Tugas Wajib - Lanjutkan tulisan tentang peringatan Hari Bela Negara 2018 di bawah ini, mulai dari bagian setelah kalimat terakhirnya.

Teks Dokumen -

########################################

Menyambut Peringatan Hari Bela Negara 2018
Catatan: Yousri Nur Raja Agam MH
KENDATI Presiden Joko Widodo sudah menerbitkan Instruksi Presiden (Inpres) Nomor 8 Tahun 2018 tertanggal 18 September 2018 tentang Rencana Aksi Nasional Bela Negara Tahun 2018-2019, namun gaungnya belum terasa.
Jokowi – sapaan akrab Presiden Joko Widodo – mengharapkan pelaksanaan peringatan Hari Bela Negara 2018 ini benar-benar memasyarakat. Untuk itu, Jokowi menginstruksikan peringatan Hari Bela Negara tahun 2018 ini diikuti dengan Aksi Nasional Bela Negara. Tidak tanggung-tanggung, agar Aksi Nasional Bela Negara berlangsung “semarak” maka waktunya ditetapkan dari 2018 sampai 2019.
Ternyata, hingga sepekan lagi puncak peringatan Hari Bela Negara, yakni 19 Desember 2018, soaialisasi pelaksanaan peringatan Hari Bela Negara, masih sepi. Belum terlihat kesiapan dari para penerima Inpres No.8 Tahun 2018 itu. Padahal, seperti yang disebarluaskan melalui situs resmi Sekretariat Kabinet, Inpres itu bertujuan agar upaya bela negara lebih terstruktur, sistematis, masif, dan terstandardisasi.
Aksi Nasional Bela Negara ini ditetapkan melalui tiga tahap, yakni: tahap sosialisasi, tahap internalisasi nilai dasar bela negara, dan tahap aksi gerakan. Para pejabat pemerintahan yang ditugaskan melaksanakan Inpres itu adalah: 1. Para menteri Kabinet Kerja; 2. Sekretaris Kabinet; 3. Jaksa Agung; 4. Panglima Tentara Nasional Indonesia; 5. Kepala Kepolisian Negara Republik Indonesia; 6. Kepala Badan Intelijen Negara; 7. Para Pimpinan Lembaga Pemerintah Non Kementerian; 8. Para Pimpinan Kesekretariatan Lembaga Negara; 9. Para Gubernur; dan 10. Para Bupati/Wali Kota.

########################################

Informasi yang Ditampilkan -

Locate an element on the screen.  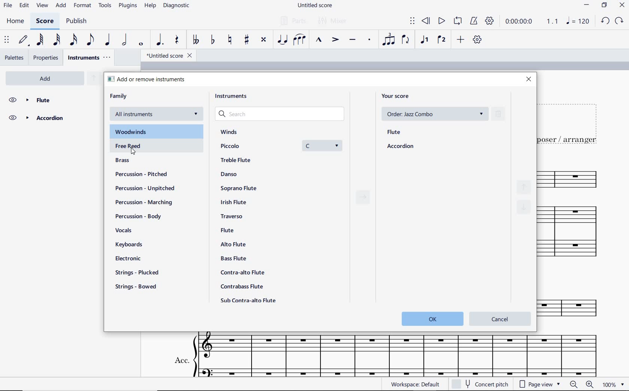
Irish flute is located at coordinates (234, 202).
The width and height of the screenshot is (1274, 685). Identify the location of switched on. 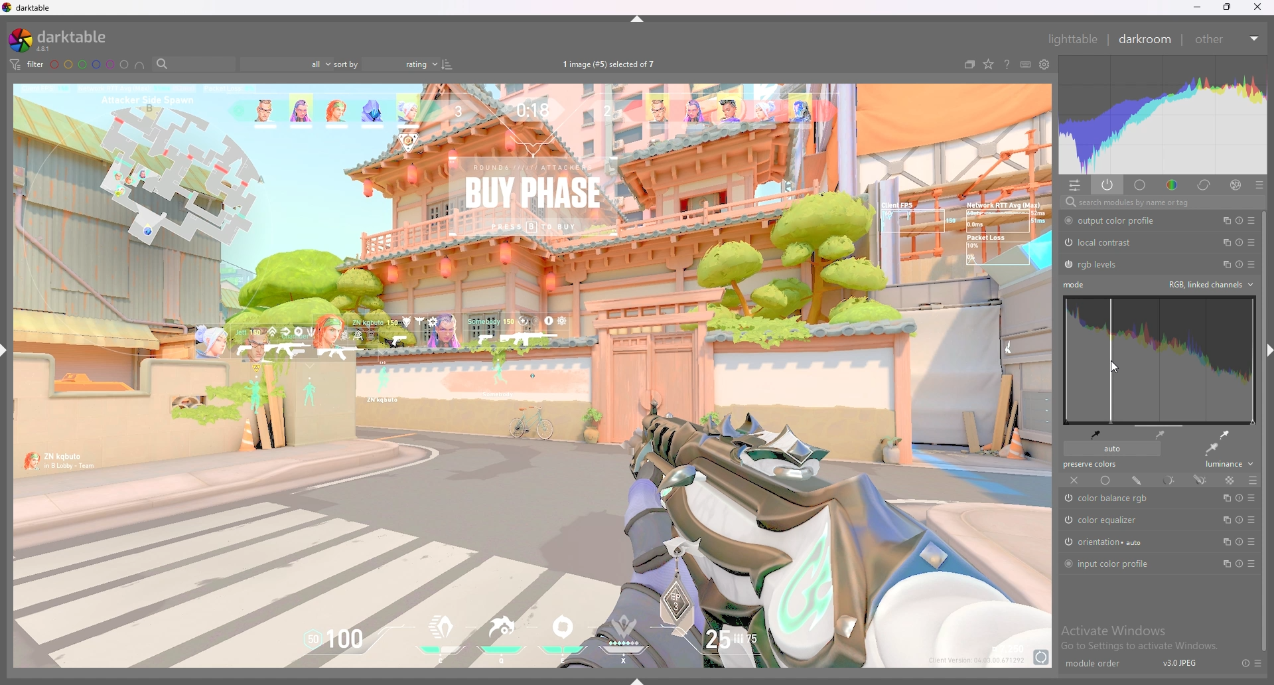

########################################

Jawaban Tertulis -
Dalam aksinya, Jokowi menginstruksikan agar berpedoman pada modul yang disusun dan ditetapkan oleh Sekretaris Jenderal Dewan Ketahanan Nasional ( Sekjen Wantannas). Hasil pelaksanaan Rencana Aksi Nasional Bela Negara Tahun 2018-2019 dilaporkan sesuai standar yang ditetapkan oleh Sekjen Wantannas. Para menteri koordinator, diminta Jokowi agar memfasilitasi Sekjen Wantannas saat mengkoordinasi kementerian dan lembaga, serta mengevaluasi pelaksanaan aksi nasional bela negara. Sedangkan Menteri Dalam Negeri, diminta Jokowi agar mengkoordinir pemerintah daerah dalam pelaksanaan aksi bela negara.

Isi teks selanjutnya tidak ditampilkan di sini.